Library that compiles the enhtools executable

enhtools interescts bedpe files and compute accuracy metrics (TPR, FPR, F-score…)

USAGE:

# with -intersect (Intersection of output directory obtained from enhlink)
enhtools -intersect -in <directory> -in2 <directory> -out <directory> (optional: -tag/tag2/outtag <string> -scorePos/pvalPos/geneIDPos <string> -mergeScore {left, right, mean} -prec <float> )

# with -intersect2 (Intersection of two bedpe files)
enhtools -intersect2 -in <bedpe file> -in2 <bedpe file> -out <directory> (optional: -tag/tag2/outtag <string> -scorePos/pvalPos/geneIDPos <string> -mergeScore {left, right, mean} -prec <float> -stdout)

# with intersect3 (Intersect input bedpe files, based on unperfect matches.
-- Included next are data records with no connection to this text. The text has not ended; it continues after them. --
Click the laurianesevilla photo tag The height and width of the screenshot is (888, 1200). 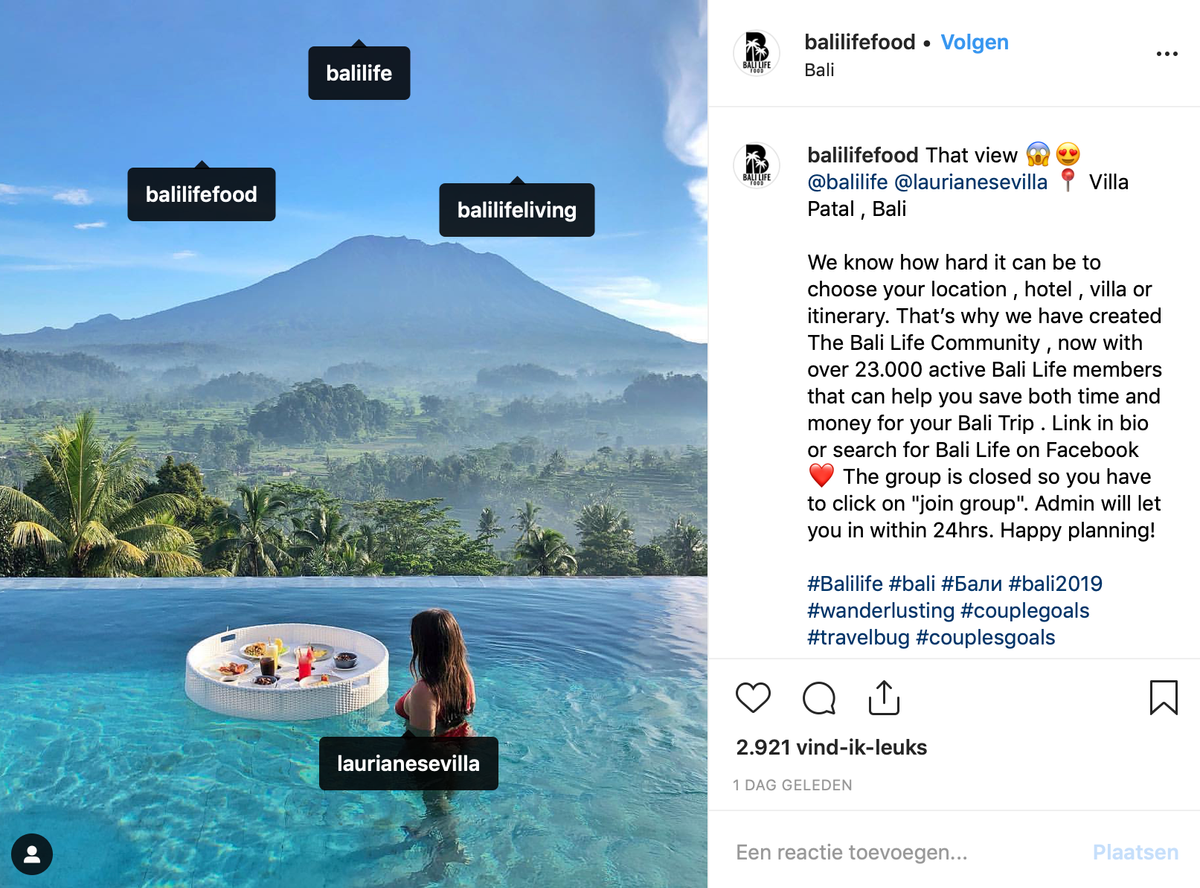click(408, 764)
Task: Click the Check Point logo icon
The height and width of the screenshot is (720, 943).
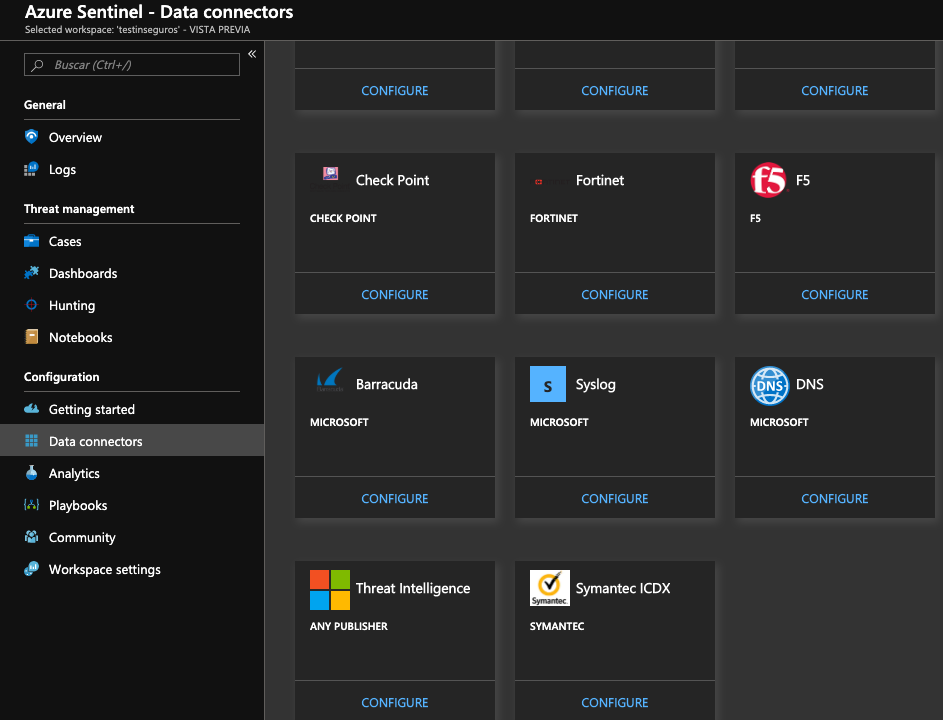Action: pyautogui.click(x=330, y=174)
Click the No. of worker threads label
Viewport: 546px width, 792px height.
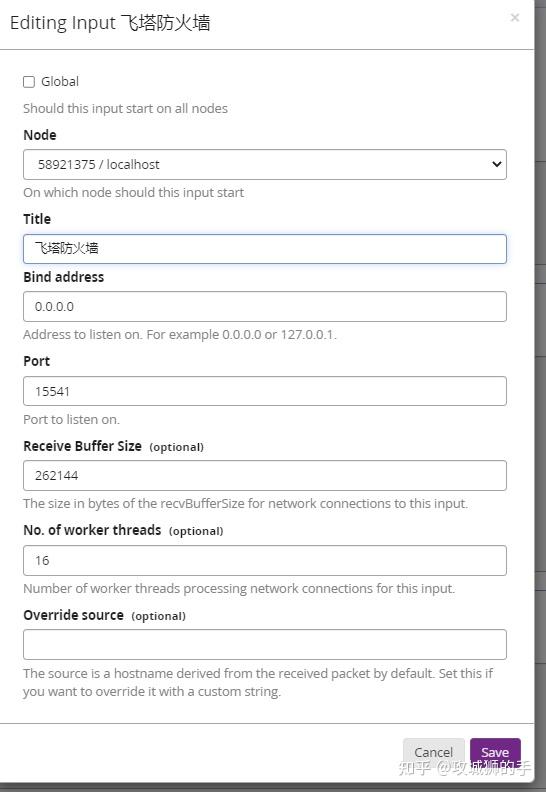(92, 530)
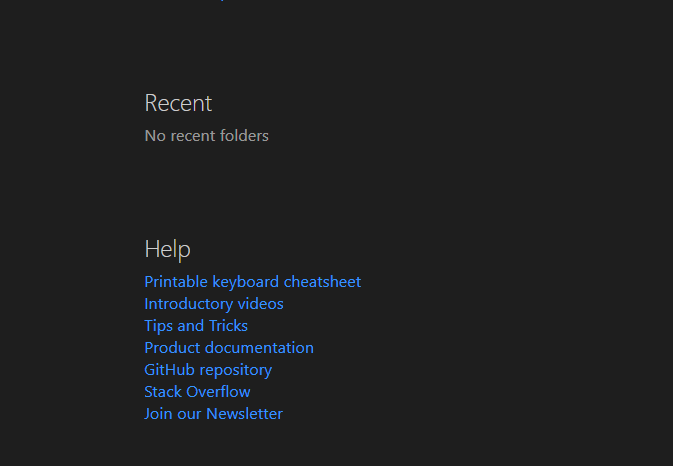673x466 pixels.
Task: Click the Help section heading
Action: pyautogui.click(x=167, y=249)

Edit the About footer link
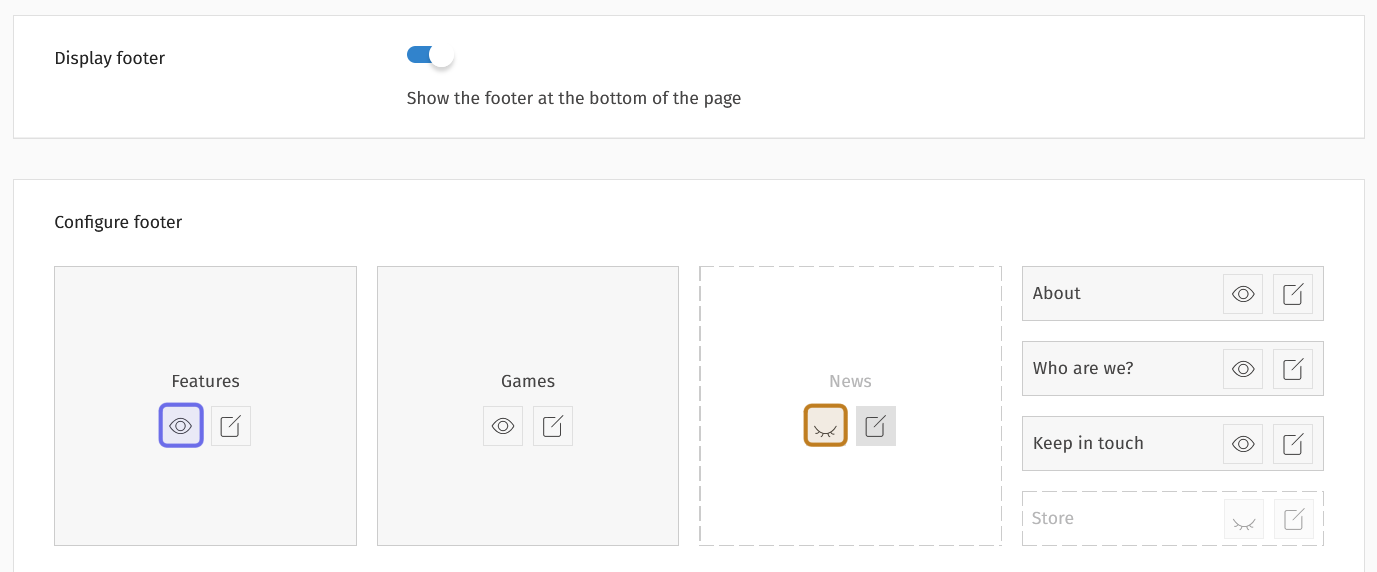(x=1293, y=294)
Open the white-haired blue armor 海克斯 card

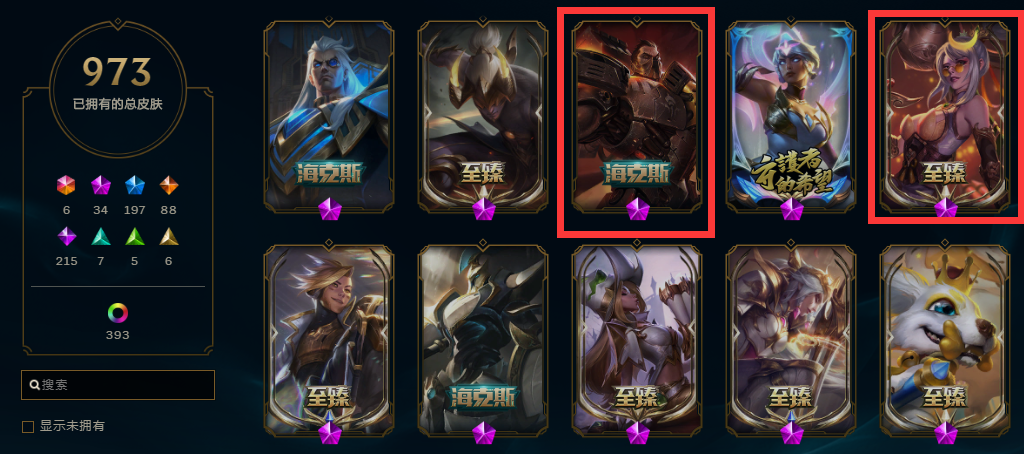point(329,118)
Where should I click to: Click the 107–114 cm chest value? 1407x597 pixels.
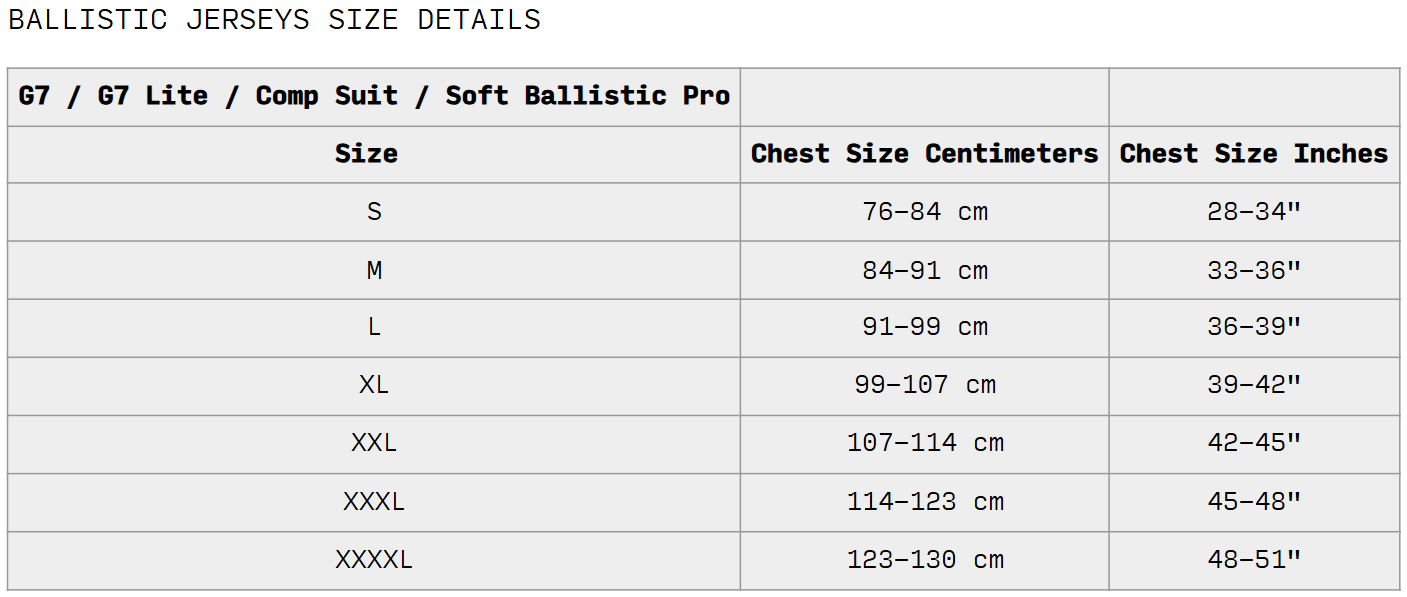[925, 444]
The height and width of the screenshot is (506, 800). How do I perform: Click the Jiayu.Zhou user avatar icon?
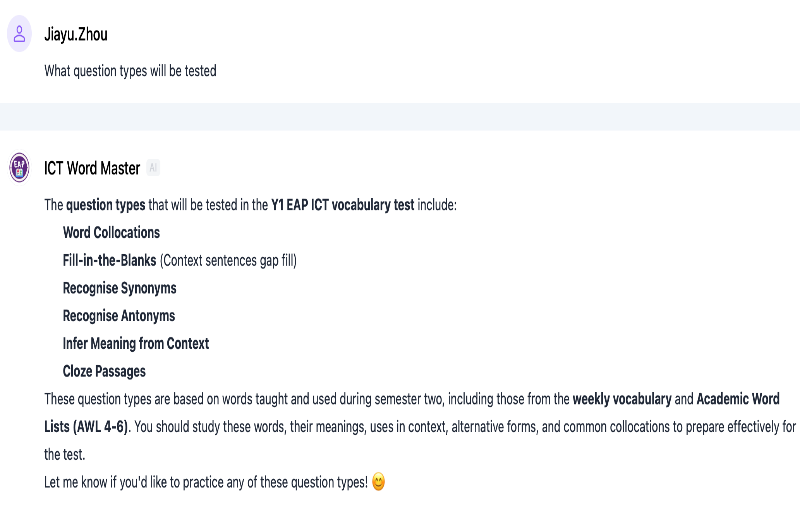point(20,34)
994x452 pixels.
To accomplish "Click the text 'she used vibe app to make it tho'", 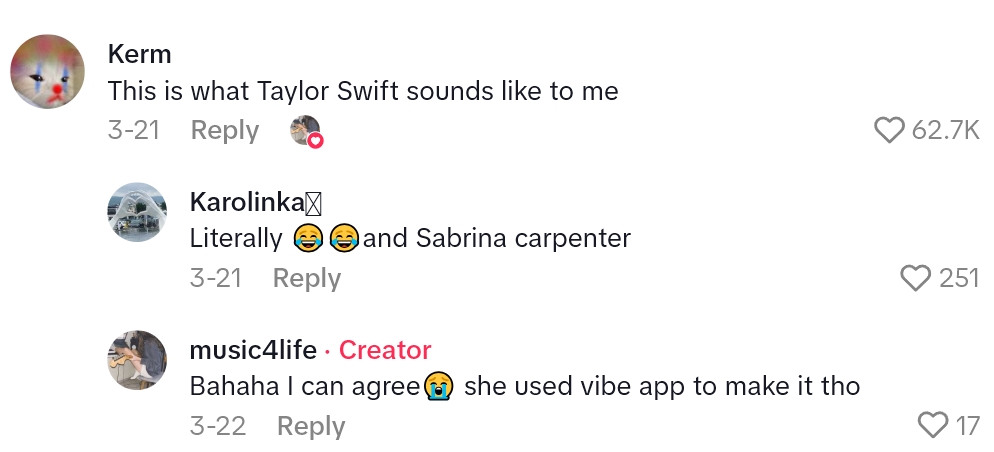I will point(662,386).
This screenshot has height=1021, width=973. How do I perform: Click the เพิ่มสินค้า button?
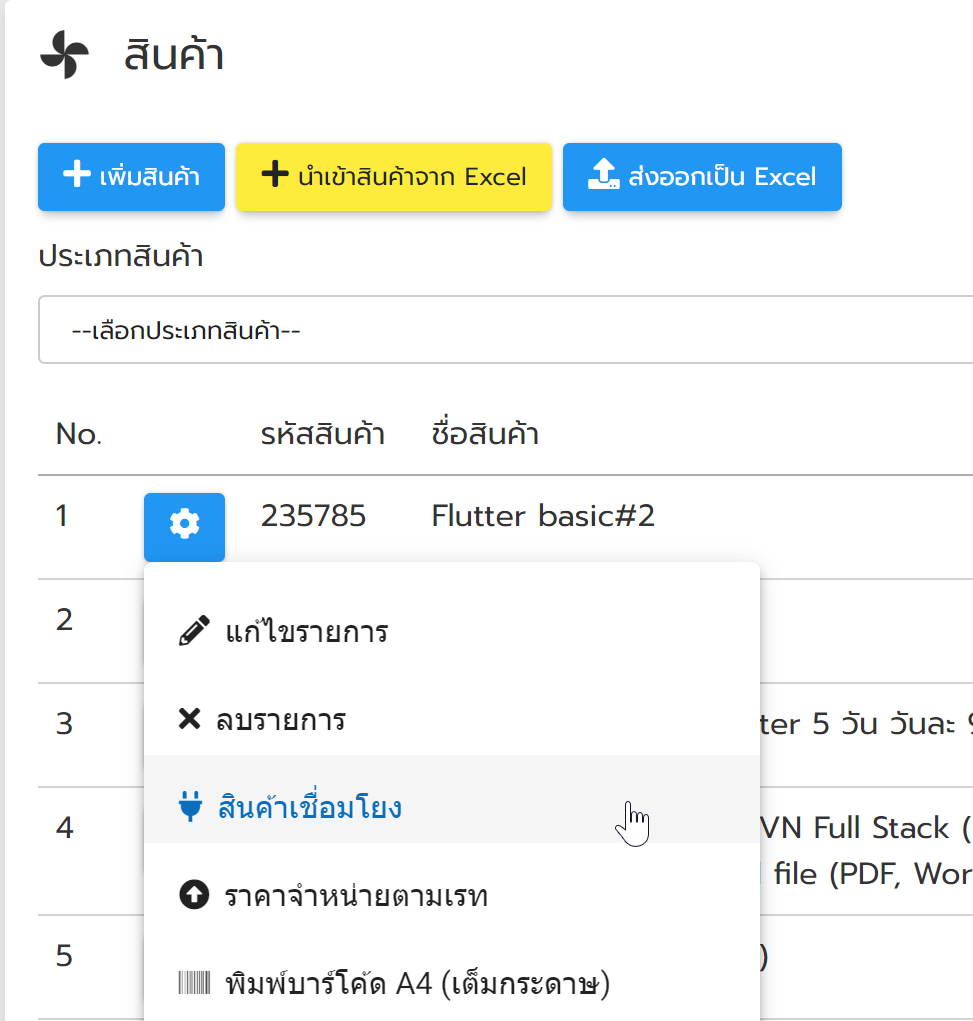[132, 177]
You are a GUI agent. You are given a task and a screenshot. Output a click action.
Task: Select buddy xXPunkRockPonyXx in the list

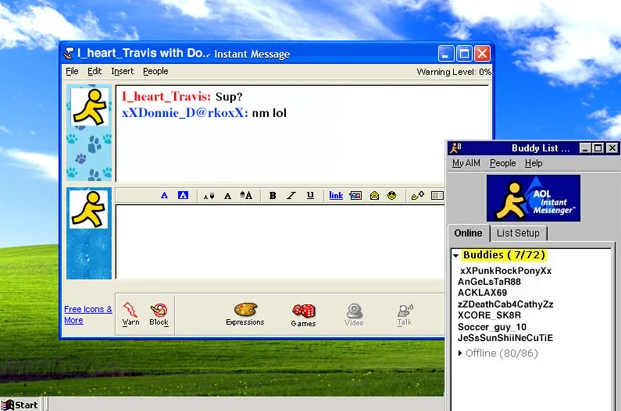click(x=505, y=270)
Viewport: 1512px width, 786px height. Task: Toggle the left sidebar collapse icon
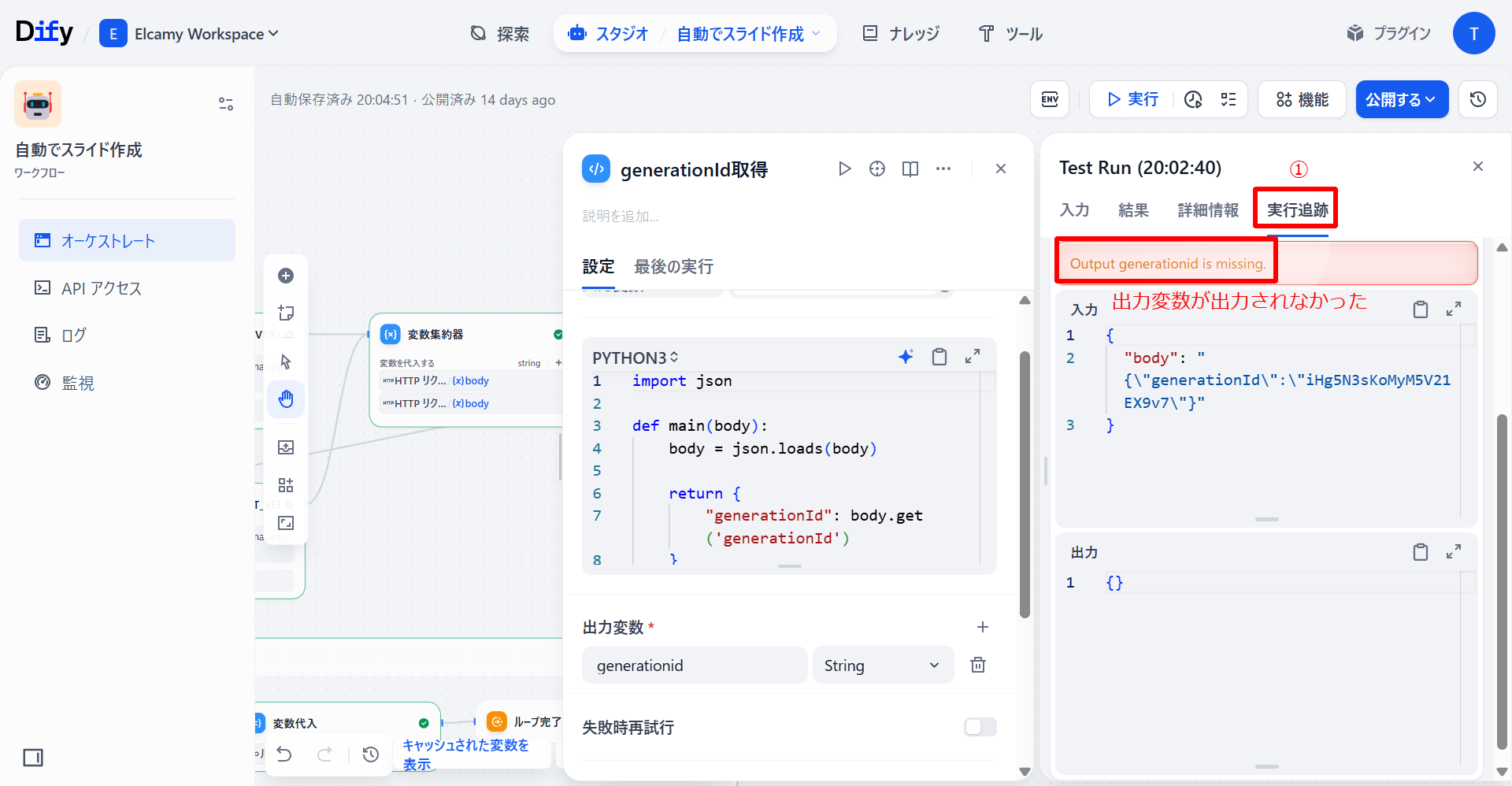[x=33, y=758]
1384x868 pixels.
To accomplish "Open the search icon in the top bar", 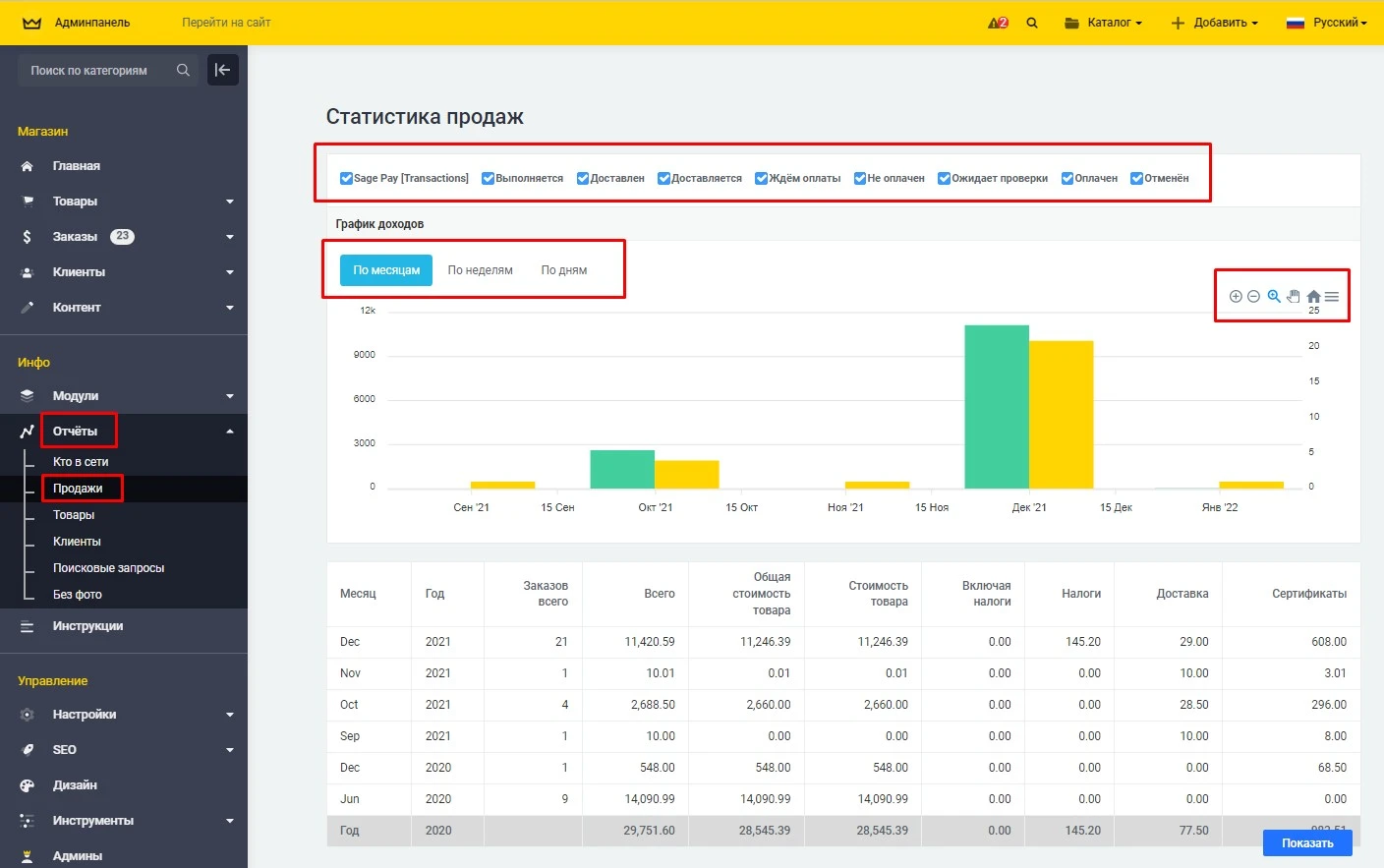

A match occurs if both regions of the 2 bedpe files intersect respectively)
enhtools -intersect3 -in <fileRef>  -in2 <fileTarget> -out <file> (optional:  -stdout)
# with intersect4 (Intersect input bedpe files, based on unperfect matches. A match occurs if at least one of two regions of the first bedpe file  intersects with one of the two regions of the second bedpe file)
enhtools -intersect4 -in <fileRef>  -in2 <fileTarget> -out <file> (optional:  -stdout -stdout scorePos/pvalPos)
# with diff (Difference between (file1 - file2) input bedpe files, based on unperfect matches. A match occurs if both regions of the 2 bedpe files intersect respectively)
	enhtools -diff -in <fileRef>  -in2 <fileTarget> -out <file> (optional: -stdout)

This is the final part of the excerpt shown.